The film really does sprawl, taking its sweet time to map out the lives of the white McAllan family—once somewhat well-to-do until patriarch Henry (Jason Clarke) is hoodwinked into buying a rural Mississippi shack in lieu of a middle class home—and the African American Jackson family, who only want to plant their own lives in the South. Both families have members returning from World War II: Henry’s brother, Jamie (Garrett Hedlund), and the son of Jackson heads Hap (Rob Morgan) and Florence (Mary J. Blige), Ronsel (Jason MItchell). Jamie struggles to reconnect with his brother, is estranged from his father, Pappy (Jonathan Banks), and the dynamic he shares with Henry’s wife, Laura (Carey Mulligan), tiptoes around increasingly treacherous territory. The only person left with whom Jamie can connect, who has any idea of what he went through in war, is Ronsel.

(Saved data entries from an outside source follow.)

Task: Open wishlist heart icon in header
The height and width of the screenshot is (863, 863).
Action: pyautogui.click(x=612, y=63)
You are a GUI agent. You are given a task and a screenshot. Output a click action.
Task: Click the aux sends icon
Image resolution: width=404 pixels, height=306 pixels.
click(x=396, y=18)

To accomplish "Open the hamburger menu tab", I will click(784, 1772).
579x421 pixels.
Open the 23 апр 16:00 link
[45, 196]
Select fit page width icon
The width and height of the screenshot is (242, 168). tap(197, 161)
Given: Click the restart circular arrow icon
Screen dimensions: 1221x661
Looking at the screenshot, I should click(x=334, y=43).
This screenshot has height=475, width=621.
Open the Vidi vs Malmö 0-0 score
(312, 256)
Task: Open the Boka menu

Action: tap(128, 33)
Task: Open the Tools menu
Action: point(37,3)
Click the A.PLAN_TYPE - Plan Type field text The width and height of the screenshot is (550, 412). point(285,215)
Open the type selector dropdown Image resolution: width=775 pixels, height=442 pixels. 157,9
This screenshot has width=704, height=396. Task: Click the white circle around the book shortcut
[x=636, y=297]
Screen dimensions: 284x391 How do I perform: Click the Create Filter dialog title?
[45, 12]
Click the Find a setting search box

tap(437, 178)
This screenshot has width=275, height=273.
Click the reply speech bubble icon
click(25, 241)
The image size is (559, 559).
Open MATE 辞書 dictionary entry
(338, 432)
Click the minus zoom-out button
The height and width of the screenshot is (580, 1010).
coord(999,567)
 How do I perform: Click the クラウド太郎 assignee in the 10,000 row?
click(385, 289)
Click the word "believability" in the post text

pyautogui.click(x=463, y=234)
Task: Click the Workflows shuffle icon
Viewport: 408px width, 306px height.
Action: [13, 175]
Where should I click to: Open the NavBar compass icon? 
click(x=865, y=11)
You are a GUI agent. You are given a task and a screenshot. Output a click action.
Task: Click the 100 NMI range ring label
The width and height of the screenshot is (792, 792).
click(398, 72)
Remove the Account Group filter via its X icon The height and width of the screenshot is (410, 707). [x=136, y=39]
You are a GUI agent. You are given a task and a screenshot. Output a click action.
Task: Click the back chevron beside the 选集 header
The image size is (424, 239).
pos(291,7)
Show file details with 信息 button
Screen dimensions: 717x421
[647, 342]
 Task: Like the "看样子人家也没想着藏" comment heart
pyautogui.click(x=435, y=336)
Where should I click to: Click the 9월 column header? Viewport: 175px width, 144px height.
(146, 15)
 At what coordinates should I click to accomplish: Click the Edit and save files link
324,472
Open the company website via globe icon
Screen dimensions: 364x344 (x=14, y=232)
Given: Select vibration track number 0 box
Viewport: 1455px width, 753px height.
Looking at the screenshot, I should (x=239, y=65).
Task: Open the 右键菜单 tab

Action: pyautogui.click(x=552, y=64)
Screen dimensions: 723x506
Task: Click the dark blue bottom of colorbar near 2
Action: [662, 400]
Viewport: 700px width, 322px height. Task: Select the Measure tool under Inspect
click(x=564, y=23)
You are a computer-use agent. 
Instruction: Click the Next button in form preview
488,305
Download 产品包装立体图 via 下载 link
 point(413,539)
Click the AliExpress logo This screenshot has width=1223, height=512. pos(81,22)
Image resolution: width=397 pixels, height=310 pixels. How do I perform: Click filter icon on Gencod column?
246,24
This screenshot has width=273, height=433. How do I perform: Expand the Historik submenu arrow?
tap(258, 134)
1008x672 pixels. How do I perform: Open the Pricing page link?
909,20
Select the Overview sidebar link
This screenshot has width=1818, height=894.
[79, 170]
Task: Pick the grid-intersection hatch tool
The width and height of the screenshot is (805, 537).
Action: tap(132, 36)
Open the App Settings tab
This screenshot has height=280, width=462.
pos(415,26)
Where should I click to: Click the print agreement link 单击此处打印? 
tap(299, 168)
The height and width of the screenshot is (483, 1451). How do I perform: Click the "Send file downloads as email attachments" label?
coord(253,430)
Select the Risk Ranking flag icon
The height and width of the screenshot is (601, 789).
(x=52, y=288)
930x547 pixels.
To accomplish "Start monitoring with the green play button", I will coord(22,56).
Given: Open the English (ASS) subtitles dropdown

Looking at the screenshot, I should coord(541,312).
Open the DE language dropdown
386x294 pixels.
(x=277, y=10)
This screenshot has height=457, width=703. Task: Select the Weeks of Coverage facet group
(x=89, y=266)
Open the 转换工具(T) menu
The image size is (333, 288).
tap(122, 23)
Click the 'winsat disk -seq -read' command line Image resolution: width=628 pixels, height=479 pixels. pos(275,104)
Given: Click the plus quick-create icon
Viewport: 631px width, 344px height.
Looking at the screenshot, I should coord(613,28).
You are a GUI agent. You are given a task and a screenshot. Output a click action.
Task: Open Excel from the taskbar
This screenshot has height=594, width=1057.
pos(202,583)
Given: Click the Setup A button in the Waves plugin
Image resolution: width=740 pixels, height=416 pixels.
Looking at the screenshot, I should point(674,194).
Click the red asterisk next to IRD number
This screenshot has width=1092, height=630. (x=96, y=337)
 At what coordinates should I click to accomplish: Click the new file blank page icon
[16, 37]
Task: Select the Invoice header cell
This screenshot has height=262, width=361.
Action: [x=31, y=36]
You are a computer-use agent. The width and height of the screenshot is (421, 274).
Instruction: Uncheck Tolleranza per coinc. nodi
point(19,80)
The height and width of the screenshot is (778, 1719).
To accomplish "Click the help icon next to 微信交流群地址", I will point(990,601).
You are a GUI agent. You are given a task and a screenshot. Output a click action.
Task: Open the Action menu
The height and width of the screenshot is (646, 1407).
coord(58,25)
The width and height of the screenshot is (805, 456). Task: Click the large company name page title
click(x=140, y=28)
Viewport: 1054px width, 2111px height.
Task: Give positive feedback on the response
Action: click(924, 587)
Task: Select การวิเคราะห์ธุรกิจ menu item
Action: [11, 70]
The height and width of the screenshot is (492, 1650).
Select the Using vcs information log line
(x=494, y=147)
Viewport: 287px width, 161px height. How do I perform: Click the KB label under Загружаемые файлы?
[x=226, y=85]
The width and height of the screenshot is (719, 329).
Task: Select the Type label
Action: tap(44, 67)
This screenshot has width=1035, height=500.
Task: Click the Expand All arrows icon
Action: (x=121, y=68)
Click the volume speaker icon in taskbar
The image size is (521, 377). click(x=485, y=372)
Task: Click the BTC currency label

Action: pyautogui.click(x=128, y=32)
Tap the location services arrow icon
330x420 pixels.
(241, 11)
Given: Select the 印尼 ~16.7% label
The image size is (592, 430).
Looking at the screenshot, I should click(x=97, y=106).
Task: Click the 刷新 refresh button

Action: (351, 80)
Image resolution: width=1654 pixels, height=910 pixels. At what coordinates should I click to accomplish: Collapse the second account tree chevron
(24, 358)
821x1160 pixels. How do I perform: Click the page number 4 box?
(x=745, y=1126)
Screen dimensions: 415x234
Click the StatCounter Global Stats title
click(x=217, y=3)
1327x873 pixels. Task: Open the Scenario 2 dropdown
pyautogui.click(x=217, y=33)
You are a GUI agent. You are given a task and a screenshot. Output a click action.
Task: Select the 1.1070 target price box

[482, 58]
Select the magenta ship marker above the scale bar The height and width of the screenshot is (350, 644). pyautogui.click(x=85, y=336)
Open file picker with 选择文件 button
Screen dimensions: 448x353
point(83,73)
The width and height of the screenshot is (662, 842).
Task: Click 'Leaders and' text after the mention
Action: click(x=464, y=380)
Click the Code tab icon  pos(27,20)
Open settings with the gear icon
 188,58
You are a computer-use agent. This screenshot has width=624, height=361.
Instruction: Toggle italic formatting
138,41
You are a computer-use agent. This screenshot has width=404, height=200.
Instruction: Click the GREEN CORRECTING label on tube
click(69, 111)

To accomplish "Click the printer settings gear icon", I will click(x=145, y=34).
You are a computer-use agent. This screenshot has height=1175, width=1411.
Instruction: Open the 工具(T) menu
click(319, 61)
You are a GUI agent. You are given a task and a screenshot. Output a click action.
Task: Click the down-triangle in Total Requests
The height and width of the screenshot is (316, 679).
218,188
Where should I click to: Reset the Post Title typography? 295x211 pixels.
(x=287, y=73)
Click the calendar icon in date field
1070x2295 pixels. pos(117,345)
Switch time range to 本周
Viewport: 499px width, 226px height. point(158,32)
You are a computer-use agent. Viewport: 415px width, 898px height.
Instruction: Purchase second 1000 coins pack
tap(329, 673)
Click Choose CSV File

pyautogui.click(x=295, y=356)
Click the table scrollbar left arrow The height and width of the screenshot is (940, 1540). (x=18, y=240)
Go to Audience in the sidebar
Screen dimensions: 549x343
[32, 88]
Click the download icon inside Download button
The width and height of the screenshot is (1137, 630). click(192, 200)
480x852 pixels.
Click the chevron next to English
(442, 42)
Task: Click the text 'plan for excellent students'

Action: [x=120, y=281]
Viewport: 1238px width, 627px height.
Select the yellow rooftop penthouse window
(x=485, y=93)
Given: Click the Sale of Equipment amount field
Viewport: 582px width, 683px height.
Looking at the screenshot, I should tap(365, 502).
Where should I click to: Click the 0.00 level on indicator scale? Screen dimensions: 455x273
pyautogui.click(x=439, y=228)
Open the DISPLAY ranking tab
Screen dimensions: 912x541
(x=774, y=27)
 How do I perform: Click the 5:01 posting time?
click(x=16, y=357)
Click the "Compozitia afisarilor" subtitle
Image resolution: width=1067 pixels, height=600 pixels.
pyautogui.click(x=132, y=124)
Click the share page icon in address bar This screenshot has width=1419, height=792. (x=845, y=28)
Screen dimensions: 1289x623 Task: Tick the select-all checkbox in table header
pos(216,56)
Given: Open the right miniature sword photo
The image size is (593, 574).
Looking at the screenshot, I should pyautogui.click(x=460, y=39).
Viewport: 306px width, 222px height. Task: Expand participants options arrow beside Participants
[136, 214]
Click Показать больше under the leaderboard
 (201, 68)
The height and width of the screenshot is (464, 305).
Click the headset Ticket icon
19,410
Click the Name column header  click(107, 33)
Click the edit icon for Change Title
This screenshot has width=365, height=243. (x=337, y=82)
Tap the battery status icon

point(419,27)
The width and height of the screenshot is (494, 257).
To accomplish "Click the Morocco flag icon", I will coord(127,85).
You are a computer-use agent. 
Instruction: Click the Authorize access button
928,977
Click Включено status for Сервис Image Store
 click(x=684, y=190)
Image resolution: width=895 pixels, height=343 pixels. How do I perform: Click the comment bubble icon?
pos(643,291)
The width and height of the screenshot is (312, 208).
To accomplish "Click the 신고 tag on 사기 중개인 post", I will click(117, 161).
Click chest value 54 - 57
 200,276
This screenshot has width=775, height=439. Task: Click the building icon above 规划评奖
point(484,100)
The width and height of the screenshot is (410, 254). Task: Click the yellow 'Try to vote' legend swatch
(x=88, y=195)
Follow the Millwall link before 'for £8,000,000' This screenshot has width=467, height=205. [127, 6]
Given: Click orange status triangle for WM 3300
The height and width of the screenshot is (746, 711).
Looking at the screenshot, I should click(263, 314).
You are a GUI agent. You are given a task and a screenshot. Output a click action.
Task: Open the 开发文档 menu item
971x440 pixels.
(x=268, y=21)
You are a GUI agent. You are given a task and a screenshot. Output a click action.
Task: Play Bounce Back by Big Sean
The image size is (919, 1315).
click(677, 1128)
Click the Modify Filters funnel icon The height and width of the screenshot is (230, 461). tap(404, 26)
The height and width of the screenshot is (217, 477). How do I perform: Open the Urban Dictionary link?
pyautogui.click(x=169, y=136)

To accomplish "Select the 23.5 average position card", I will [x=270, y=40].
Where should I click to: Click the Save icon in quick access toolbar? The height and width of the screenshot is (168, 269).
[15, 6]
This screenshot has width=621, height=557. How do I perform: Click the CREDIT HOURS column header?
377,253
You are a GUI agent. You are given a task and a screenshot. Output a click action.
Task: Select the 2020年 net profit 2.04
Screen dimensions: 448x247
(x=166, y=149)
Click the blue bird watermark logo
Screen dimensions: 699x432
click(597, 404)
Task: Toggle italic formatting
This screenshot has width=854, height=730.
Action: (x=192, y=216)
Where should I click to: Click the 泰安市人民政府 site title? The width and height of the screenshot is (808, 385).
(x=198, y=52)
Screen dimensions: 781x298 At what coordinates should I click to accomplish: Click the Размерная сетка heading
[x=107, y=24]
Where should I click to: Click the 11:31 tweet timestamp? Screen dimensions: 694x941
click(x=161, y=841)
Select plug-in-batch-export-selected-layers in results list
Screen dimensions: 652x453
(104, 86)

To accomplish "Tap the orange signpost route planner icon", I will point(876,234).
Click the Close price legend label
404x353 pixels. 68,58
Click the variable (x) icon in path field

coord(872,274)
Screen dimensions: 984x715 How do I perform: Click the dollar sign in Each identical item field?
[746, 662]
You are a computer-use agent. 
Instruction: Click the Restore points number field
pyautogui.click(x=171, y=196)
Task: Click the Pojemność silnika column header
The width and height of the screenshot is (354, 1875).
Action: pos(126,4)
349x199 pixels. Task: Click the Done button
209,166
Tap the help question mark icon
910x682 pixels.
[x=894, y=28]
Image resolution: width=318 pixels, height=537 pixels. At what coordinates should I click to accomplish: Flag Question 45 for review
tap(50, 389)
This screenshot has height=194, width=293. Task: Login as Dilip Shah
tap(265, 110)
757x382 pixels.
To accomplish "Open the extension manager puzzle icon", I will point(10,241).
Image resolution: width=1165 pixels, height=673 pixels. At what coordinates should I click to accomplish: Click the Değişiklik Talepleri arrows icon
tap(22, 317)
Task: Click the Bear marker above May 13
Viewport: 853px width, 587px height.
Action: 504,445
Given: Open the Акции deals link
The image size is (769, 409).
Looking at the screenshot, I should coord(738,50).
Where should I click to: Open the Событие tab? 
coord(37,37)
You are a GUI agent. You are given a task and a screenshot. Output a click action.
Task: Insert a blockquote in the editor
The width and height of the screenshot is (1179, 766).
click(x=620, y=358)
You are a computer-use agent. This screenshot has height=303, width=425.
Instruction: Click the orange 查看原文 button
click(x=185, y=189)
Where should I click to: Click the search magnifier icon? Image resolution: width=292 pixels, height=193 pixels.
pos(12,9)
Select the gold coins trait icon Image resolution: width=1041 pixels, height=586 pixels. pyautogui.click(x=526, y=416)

Mudbound often feels curious in its scope, diving into the worlds of two families (or one world that’s shared by two families), though the internal monologues of these family members don’t necessarily tell us things we don’t already know or couldn’t easily figure out. Mudbound’s is a large and cumbersome story not because of the complicated dynamics it presents, but because of the way they’re presented, with a lot of opportunity to explore the complexity between characters, but little of those opportunities are constructively used, perhaps because there is too much material on hand. It’s strange, because the adaptation, by Rees and Virgil Williams and based on the novel by Hillary Jordan, ostensibly gives us enough space with everyone to get a sense of their personality (if, primarily, because the running time clocks in at two hours and 14 minutes): We spend a lot of screen time with these characters, in other words. Still, in spite of the palpable regret, loss and frustration that characterize the characters’ lives, an odd texturelessness takes hold of how they act. Rees focuses on the quotidian aspects of these people, but the aspects rarely register as meaningfully as they should, at least enough to make Jamie and Ronsel’s interactions stand out for more reason than that their friendship is “unlikely.”